A fresh look at six outrageous sisters.
There has been no lack of attention to the notorious Mitford sisters, including biographies of Unity Valkyrie Mitford, who, scandalously, adored Hitler; Diana, who married the outspoken fascist Sir Oswald Mosley; and writer Nancy, the subject of Life in a Cold Climate (2003) by Somerset Maugham Award winner Thompson herself (A Different Class of Murder: The Story of Lord Lucan, 2014, etc.). Added to those are family memoirs, collections of letters, and a previous group biography, Mary S. Lovell’s The Mitford Girls (2001). Yet for readers yearning for another take on the glamorous sisters’ “posh past,” Thompson’s smart, jaunty, and wittily entertaining book will amply fill their desire.
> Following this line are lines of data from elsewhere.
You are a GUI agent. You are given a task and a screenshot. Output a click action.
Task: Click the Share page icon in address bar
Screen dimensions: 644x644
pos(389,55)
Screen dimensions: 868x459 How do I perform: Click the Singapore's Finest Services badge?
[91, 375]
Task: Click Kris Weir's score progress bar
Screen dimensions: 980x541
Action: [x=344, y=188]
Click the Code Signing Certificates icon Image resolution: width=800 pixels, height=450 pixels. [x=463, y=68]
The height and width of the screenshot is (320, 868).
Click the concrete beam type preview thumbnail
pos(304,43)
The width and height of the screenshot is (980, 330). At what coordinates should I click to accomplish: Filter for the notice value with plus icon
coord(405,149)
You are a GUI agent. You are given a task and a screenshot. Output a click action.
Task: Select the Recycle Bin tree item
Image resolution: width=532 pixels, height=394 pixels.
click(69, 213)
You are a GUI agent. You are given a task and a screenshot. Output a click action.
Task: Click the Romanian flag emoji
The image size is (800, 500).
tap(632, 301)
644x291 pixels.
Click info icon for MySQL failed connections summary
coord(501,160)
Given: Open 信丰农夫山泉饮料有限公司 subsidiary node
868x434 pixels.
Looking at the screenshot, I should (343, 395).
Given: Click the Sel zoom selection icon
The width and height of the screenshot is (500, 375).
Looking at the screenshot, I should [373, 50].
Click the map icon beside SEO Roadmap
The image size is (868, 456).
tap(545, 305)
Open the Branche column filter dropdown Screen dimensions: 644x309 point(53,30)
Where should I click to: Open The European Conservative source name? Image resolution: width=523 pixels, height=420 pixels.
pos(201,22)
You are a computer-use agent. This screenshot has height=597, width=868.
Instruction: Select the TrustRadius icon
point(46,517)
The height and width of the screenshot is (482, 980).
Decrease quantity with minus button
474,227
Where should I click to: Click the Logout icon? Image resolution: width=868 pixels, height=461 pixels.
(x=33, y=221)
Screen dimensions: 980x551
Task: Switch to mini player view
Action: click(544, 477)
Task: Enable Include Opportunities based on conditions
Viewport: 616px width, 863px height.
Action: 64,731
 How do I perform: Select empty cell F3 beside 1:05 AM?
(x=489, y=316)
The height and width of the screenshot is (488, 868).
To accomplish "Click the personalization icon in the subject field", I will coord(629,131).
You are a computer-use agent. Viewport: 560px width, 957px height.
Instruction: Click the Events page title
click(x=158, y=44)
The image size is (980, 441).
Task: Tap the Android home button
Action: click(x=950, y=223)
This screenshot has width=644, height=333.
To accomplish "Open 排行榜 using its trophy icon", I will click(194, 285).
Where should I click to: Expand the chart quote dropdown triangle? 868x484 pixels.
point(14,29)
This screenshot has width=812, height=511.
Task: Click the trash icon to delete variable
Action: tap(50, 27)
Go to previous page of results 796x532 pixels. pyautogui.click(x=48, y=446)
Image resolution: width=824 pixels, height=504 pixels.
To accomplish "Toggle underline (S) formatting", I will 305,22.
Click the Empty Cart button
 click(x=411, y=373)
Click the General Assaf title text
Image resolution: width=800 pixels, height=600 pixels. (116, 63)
Steeped in Mitford lore and mythmaking, the book offers sharply drawn portraits of each woman, teases out the complexities of their fraught, competitive relationships with one another, and sets their lives within the context of a radically changing world. “These girls are prize exhibits in a Museum of Englishness,” admits the author, but she shows how they were much more. Born between 1904 and 1920, the sisters grew up imbibing the etiquette of debutante balls and the personal consequences of global upheaval; their friends were the fey Bright Young Things, “sublimely clever aesthetes”; their enemies were legion. “Snobbery, shallowness, stupidity, adultery, unpalatability—the Mitfords were accused of all these things and rode out every criticism,” Thompson writes admiringly. They fervently believed they were exceptional, even Jessica, who rebelled vehemently against the family’s politics. Unity never married, and others chose startlingly unsuitable mates: Diana left her adoring, hugely wealthy, but unfortunately dull husband for the rake Mosley; and Pamela married opinionated, philandering bores; Jessica ran off with a communist, with whom she lived in poverty. Deborah, though, made a more suitable match, with an eminent duke who owned assorted castles.
Thompson has fallen under the spell of the breathtakingly beautiful (as she repeatedly insists), seductive Diana, but otherwise, her cleareyed view of the sisters’ strengths and foibles makes this gossipy story a delight.